**EXERCISE MATERIAL**
+ + + + +
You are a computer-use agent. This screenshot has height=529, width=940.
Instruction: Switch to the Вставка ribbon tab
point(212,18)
+ + + + +
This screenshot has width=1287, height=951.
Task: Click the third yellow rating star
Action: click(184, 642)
+ + + + +
**TASK DESCRIPTION**
Put the records above into a numbered list, starting at the line that contains "You are a computer-use" and ending at the line that contains "point(212,18)", both included. Leave out any blank lines.

**TASK SOLUTION**
1. You are a computer-use agent. This screenshot has height=529, width=940.
2. Instruction: Switch to the Вставка ribbon tab
3. point(212,18)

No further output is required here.